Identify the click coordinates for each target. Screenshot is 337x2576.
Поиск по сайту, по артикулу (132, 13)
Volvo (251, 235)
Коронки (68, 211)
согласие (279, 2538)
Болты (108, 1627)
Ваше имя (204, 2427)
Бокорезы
=====
## Aim of the exercise
All records shown above need to be written out again verbatim.

## Problem solution
Identify the click coordinates for each target. Screenshot is 337x2576.
Поиск по сайту, по артикулу (132, 13)
Volvo (251, 235)
Коронки (68, 211)
согласие (279, 2538)
Болты (108, 1627)
Ваше имя (204, 2427)
Бокорезы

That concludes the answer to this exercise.